Eventually, I've dearly searched around and have found following advices from stackoverflow.

Using GL_SHORT instead of GL_FLOAT in an OpenGL ES vertex array

How do you represent a normal or texture coordinate using GLshorts?

Advice on speeding up OpenGL ES 1.1 on the iPhone

Simple experiments show that switching from "FLOAT" to "SHORT" for vertex and normal isn't tough, but what troubles me is when you're to scale back verticies to their original size (with glScalef), normals are multiplied by the reciprocal of the scale. Natural remedy for this is to multiply the normals w/ scale before you submit to GPU. Then, my short normals almost become 0, because the scale factor is usually smaller than 0. Duh!

How do you use "short" for both vertex and normal at the same time?

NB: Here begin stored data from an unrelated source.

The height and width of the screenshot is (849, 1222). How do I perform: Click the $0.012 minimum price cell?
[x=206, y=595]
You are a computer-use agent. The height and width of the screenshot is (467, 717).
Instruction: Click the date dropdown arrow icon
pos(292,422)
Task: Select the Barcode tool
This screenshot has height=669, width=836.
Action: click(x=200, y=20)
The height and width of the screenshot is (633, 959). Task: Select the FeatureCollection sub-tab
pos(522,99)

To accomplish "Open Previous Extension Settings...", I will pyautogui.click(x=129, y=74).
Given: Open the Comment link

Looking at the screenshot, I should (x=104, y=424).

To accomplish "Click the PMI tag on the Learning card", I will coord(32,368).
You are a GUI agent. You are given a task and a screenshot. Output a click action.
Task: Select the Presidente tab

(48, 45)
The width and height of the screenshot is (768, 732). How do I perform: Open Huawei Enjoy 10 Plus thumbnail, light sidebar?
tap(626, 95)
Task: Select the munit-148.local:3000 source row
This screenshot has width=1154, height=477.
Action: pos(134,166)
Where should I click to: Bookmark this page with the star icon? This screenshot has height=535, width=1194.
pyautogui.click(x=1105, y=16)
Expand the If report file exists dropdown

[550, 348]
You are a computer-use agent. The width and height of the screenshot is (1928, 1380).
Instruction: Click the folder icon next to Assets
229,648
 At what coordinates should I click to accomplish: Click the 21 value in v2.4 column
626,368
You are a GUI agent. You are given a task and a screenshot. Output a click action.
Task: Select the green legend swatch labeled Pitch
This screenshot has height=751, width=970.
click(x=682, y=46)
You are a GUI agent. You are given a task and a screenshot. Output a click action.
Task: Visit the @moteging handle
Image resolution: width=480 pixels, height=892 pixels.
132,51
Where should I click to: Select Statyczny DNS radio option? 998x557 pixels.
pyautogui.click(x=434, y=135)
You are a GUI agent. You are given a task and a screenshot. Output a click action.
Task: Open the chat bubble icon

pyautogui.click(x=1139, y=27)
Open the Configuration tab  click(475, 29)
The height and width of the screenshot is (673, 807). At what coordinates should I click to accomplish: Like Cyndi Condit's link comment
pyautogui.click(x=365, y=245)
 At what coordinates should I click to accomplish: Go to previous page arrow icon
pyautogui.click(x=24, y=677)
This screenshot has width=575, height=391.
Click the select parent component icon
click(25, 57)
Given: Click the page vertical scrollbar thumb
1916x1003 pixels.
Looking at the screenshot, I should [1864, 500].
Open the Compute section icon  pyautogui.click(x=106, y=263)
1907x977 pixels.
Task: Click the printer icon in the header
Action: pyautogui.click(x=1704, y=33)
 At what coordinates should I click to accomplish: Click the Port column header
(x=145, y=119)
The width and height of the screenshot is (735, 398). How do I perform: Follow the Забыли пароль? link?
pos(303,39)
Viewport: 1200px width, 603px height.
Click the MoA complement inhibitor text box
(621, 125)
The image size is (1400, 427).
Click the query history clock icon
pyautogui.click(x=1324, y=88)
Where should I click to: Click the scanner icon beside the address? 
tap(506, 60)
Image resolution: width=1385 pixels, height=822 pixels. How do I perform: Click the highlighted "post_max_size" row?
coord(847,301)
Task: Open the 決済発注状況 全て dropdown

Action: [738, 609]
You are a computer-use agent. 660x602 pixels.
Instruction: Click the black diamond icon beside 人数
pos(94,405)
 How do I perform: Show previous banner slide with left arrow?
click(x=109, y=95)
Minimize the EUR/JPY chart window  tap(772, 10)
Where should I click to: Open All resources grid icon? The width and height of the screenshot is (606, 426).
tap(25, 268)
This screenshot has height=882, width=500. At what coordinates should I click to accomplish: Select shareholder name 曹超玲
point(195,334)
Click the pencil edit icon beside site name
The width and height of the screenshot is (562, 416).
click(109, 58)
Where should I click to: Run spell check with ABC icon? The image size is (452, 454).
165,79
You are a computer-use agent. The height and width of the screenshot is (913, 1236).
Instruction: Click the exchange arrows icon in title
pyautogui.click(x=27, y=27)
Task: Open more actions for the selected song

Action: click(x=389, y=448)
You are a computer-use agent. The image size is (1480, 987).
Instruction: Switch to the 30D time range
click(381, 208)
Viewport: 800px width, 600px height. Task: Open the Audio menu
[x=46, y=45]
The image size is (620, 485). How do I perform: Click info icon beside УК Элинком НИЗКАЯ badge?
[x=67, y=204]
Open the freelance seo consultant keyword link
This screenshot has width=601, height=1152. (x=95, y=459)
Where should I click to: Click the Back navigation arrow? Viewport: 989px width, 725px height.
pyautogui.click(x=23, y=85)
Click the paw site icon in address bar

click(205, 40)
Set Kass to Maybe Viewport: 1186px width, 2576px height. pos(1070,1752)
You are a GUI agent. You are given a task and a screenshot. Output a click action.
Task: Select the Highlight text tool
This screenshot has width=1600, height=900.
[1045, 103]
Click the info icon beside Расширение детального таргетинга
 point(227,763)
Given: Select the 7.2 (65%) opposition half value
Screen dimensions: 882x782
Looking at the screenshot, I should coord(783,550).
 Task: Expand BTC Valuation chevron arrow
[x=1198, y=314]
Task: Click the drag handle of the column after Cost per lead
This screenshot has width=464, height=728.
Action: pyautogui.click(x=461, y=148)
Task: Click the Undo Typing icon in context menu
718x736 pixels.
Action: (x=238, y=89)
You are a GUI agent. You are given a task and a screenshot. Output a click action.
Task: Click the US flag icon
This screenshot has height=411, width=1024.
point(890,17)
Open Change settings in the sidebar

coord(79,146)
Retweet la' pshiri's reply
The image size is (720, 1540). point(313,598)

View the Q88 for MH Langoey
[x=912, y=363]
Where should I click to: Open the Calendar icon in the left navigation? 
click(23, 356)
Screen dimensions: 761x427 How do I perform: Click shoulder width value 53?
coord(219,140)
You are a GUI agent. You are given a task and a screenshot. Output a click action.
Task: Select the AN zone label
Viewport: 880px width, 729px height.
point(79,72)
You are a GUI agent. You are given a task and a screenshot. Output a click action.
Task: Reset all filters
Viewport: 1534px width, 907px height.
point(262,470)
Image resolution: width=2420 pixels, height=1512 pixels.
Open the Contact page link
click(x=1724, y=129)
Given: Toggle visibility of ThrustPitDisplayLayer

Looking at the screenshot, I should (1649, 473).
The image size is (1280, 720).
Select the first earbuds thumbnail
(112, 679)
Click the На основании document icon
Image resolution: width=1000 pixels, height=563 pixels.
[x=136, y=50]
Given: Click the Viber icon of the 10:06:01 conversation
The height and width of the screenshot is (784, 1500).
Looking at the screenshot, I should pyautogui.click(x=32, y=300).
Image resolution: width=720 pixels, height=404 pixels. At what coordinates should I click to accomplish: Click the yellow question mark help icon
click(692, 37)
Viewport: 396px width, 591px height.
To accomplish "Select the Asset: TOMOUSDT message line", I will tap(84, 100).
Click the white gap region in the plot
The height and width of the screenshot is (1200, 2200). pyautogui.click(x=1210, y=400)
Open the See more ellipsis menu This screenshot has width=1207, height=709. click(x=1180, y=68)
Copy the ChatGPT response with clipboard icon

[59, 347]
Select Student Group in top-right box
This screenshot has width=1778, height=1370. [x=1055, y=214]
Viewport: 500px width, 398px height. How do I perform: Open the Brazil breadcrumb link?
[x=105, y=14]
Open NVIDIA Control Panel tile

I've been trying this and that for about a full day, but I could only go for "float vertex w/ byte normal" or "short vertex w/ float normal" so far.

Your help would be truly appreciated.

+1  A: 

Can't you just Normalise your normals by calling this?

glEnable( GL_NORMALIZE );

Its not ideal because normalising will likely hit the GPU a bit but it really depends on if your bottleneck is caused by the passing data to the GPU or by the GPU doing too much. As with any optimisation you need to figure out which gives the better speed up. I'd suspect you are probably slowed down by passing the vertex data so you WILL get a speed up.

Goz
I've thought about normalizing it but never really tried that because "normalizaing" is generally talked down from every article I've read. But you're right. Plus, there will always be trade off no matter what. I'll give it a shot shortly. Thanks alot.
Xylopia
A: 

Possible things to try:

  • try to counter the scaling by fiddling with the GL_NORMAL matrix
  • use a vertex shader to perform the calculations as you wish
  • don't scale your vertex data down, enlarge your camera matrices instead
UncleZeiv
1.GL_NORMAL matrix sounds good to me. I'll try to compare between that and GL_NORMALIZE. 2)My proj is on fixed render pipe so, no vertex shader. 3) Enlarging my camera matrix...isn't possible either because i'm delivering everything to modelview space directly. :(Thank you for the GL_NORMAL matrix :)
Xylopia
as for 3), you can deal with a bigger "modelview space", unless I am missing something. What I mean is that you should have control at a certain point on how to map the world to the screen coordinates, and you should be able to take advantage of that... again, unless I am missing something.